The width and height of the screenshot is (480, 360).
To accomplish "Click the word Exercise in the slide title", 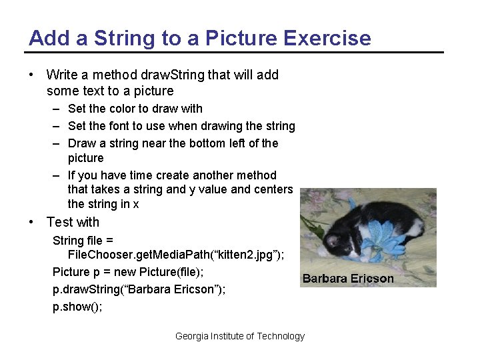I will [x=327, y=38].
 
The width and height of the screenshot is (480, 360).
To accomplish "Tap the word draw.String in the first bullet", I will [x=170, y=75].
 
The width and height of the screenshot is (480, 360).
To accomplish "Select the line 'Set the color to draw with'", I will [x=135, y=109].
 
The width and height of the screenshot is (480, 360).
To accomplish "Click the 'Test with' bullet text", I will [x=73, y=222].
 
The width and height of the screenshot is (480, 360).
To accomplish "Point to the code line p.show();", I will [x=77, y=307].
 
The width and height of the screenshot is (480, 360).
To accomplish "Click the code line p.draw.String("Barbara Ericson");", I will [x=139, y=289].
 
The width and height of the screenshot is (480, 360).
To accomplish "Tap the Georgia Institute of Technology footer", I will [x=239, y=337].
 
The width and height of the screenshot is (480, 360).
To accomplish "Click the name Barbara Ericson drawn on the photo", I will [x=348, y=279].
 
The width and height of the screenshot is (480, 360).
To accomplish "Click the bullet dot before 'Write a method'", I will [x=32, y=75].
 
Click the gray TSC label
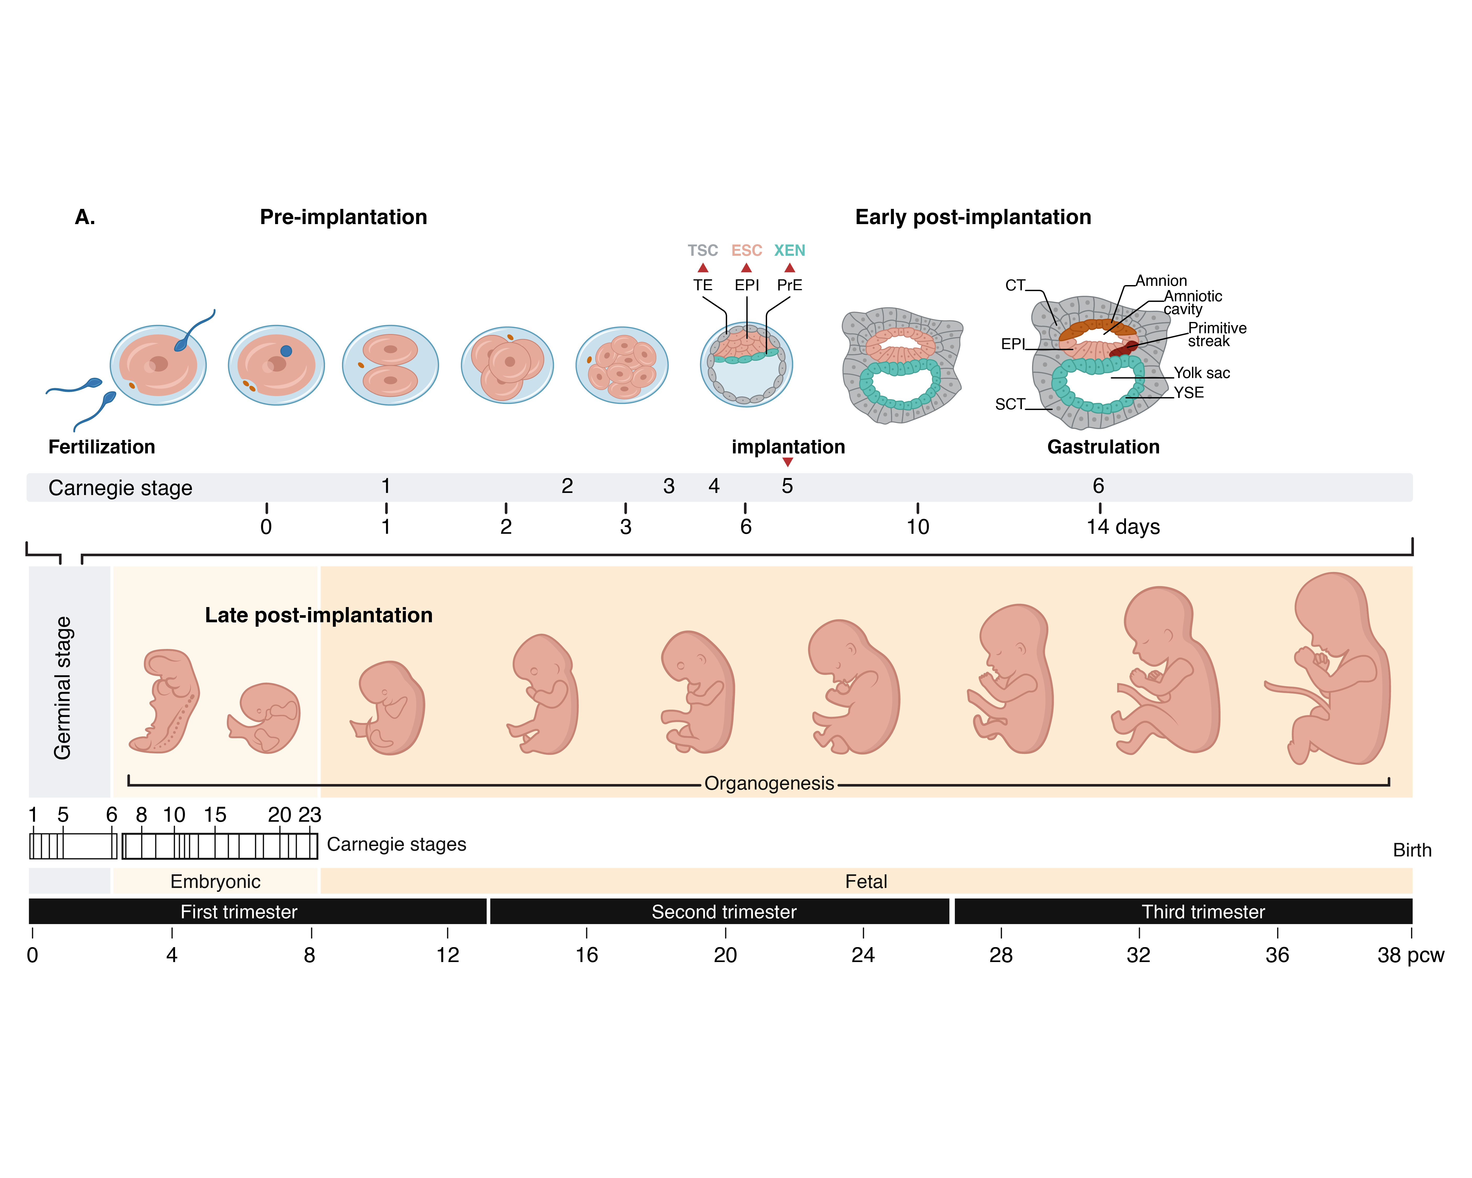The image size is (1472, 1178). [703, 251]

——

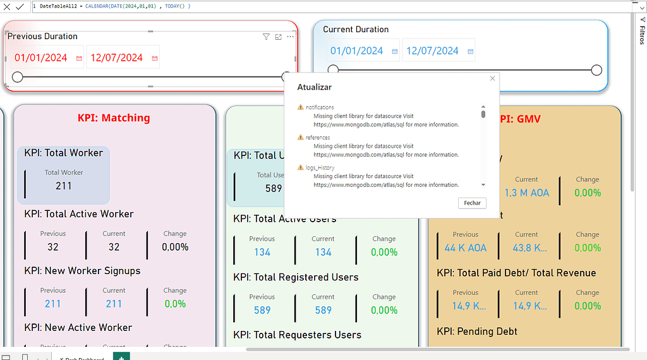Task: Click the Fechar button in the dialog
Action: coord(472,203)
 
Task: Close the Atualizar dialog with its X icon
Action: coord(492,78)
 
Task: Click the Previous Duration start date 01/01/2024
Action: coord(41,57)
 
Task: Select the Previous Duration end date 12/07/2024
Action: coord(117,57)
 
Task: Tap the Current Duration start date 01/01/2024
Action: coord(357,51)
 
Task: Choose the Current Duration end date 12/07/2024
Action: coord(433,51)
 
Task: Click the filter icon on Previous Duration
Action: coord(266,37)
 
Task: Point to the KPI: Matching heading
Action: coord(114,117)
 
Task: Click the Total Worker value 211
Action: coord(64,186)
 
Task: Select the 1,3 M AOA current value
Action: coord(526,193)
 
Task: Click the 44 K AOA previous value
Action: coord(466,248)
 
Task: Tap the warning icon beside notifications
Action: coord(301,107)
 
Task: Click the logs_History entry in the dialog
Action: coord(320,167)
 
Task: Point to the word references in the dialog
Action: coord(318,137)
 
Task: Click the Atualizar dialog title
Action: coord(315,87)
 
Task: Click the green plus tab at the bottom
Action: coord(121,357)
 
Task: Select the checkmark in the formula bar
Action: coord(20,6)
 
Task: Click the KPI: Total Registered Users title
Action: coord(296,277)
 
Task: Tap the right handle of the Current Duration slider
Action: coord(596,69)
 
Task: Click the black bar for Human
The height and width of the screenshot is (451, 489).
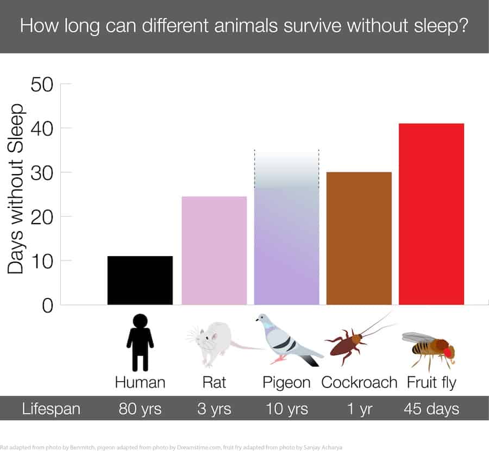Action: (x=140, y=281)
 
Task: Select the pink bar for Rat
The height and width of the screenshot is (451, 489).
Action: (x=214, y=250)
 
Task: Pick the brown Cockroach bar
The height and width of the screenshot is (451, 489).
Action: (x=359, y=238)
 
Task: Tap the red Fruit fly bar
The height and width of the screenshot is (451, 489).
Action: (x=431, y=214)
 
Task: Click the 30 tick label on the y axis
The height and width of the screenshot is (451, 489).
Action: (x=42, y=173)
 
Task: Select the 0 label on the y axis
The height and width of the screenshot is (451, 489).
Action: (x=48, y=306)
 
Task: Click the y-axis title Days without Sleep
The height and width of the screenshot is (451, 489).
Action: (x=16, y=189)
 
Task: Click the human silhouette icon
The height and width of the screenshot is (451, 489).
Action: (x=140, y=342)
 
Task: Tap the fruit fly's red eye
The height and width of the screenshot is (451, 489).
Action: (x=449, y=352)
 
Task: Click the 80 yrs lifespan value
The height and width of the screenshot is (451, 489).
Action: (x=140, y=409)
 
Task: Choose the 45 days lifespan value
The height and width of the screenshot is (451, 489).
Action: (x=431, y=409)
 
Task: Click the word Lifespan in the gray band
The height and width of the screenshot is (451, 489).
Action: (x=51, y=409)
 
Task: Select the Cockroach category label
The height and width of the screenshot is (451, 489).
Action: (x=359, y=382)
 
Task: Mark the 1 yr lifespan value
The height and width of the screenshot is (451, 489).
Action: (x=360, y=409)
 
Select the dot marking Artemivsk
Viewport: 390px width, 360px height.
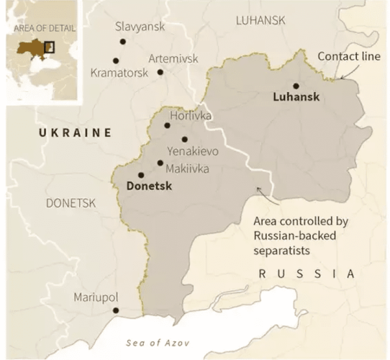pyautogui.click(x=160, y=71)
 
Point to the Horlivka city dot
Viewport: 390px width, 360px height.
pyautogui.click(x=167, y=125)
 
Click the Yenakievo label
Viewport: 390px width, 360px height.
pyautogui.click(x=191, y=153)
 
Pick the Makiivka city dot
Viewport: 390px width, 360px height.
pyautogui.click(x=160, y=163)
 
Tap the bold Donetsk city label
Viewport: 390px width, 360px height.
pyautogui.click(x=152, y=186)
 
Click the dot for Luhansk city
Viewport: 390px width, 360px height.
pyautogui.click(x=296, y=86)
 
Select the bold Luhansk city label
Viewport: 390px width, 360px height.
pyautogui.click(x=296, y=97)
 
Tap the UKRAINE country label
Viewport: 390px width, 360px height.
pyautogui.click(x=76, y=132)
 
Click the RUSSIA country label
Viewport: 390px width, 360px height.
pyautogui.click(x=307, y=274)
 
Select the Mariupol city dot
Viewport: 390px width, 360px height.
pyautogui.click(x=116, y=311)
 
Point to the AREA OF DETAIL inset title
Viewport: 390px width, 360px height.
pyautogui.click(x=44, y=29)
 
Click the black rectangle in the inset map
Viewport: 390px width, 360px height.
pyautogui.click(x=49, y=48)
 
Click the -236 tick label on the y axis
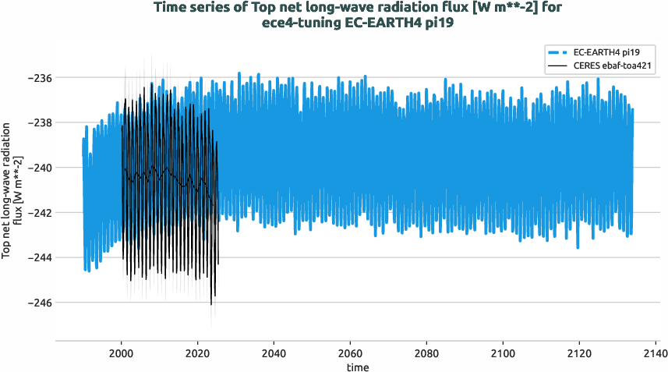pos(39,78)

——

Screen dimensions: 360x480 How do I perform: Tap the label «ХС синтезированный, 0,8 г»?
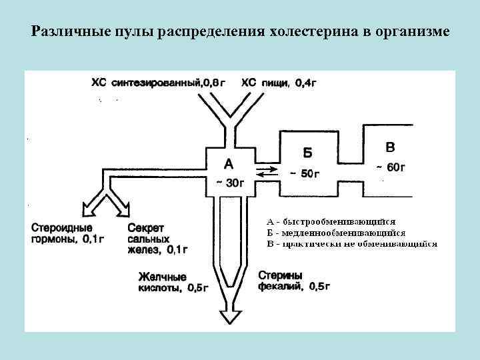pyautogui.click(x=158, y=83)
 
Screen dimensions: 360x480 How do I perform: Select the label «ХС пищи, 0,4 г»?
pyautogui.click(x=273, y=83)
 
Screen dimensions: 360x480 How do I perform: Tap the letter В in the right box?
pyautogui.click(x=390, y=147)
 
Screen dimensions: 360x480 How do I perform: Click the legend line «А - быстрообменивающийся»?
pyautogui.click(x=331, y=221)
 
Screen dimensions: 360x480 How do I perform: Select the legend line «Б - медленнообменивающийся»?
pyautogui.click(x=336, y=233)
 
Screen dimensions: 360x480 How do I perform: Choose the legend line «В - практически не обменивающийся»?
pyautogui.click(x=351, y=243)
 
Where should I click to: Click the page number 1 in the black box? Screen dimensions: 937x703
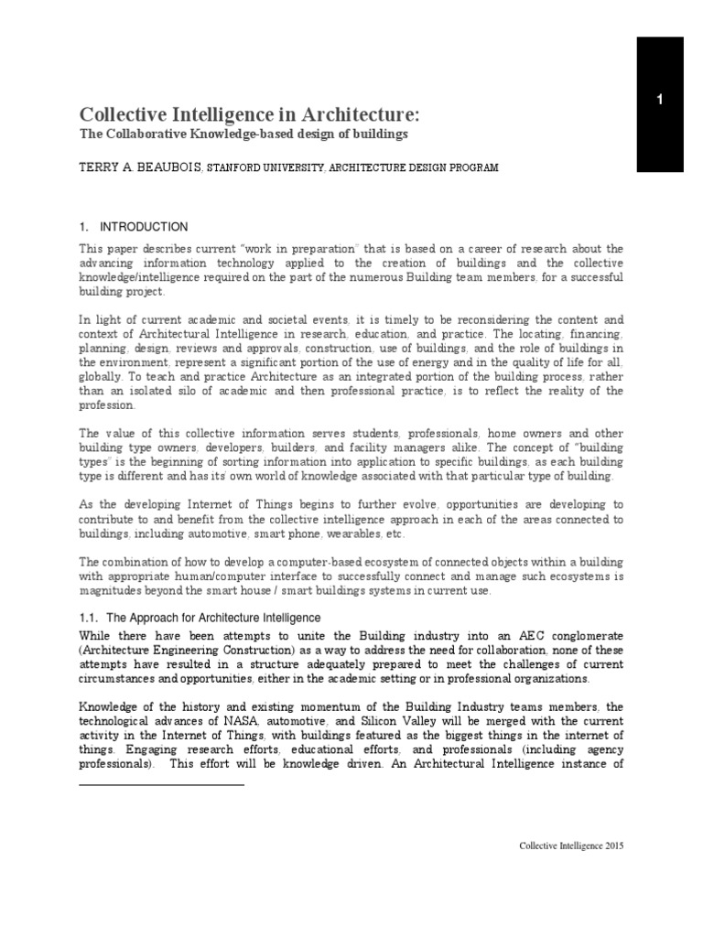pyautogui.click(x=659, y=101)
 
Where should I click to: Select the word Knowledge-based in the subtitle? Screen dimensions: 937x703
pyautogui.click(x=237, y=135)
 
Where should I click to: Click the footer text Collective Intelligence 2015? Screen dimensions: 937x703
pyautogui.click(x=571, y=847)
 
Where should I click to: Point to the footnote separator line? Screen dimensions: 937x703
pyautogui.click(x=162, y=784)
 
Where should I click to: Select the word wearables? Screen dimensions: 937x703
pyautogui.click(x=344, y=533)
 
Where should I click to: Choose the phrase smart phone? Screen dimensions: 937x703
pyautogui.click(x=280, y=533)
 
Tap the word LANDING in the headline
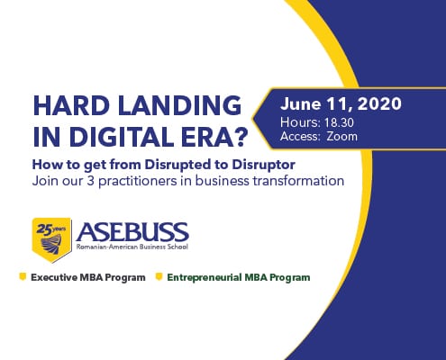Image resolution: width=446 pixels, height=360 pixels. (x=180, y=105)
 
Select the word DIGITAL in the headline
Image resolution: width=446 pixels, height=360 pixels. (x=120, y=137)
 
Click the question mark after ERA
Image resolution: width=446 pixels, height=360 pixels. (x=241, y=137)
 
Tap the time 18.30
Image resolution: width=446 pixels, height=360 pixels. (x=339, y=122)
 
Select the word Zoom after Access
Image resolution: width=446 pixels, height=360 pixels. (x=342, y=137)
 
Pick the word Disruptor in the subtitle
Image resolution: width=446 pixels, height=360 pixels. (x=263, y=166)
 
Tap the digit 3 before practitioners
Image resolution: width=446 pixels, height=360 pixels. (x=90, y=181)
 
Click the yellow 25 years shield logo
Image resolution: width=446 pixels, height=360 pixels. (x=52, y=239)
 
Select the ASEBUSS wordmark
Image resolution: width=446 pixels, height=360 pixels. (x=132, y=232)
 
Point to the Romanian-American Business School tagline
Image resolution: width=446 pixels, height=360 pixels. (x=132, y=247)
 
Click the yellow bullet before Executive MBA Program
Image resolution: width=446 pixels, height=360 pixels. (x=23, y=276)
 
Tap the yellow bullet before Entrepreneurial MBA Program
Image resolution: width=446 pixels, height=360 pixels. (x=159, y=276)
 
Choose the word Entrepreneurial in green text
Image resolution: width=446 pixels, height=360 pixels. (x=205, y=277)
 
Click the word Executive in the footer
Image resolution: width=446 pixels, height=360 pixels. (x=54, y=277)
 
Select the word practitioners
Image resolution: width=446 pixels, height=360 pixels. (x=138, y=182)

——

Rewrite the records from the line with "Pick the word Disruptor in the subtitle" up to and including the line with "pixels. (x=138, y=182)", changing each "yellow bullet" to "gold bullet" and leaving the rest as it stands.

Pick the word Disruptor in the subtitle
Image resolution: width=446 pixels, height=360 pixels. (x=263, y=166)
 
Tap the digit 3 before practitioners
Image resolution: width=446 pixels, height=360 pixels. (x=90, y=181)
 
Click the yellow 25 years shield logo
Image resolution: width=446 pixels, height=360 pixels. (x=52, y=239)
 
Select the ASEBUSS wordmark
Image resolution: width=446 pixels, height=360 pixels. (x=132, y=232)
 
Point to the Romanian-American Business School tagline
Image resolution: width=446 pixels, height=360 pixels. (x=132, y=247)
 
Click the gold bullet before Executive MBA Program
Image resolution: width=446 pixels, height=360 pixels. (x=23, y=276)
 
Tap the gold bullet before Entrepreneurial MBA Program
Image resolution: width=446 pixels, height=360 pixels. (x=159, y=276)
 
Choose the word Entrepreneurial in green text
Image resolution: width=446 pixels, height=360 pixels. (x=205, y=277)
 
Click the word Executive in the footer
Image resolution: width=446 pixels, height=360 pixels. (x=54, y=277)
 
Select the word practitioners
Image resolution: width=446 pixels, height=360 pixels. (x=138, y=182)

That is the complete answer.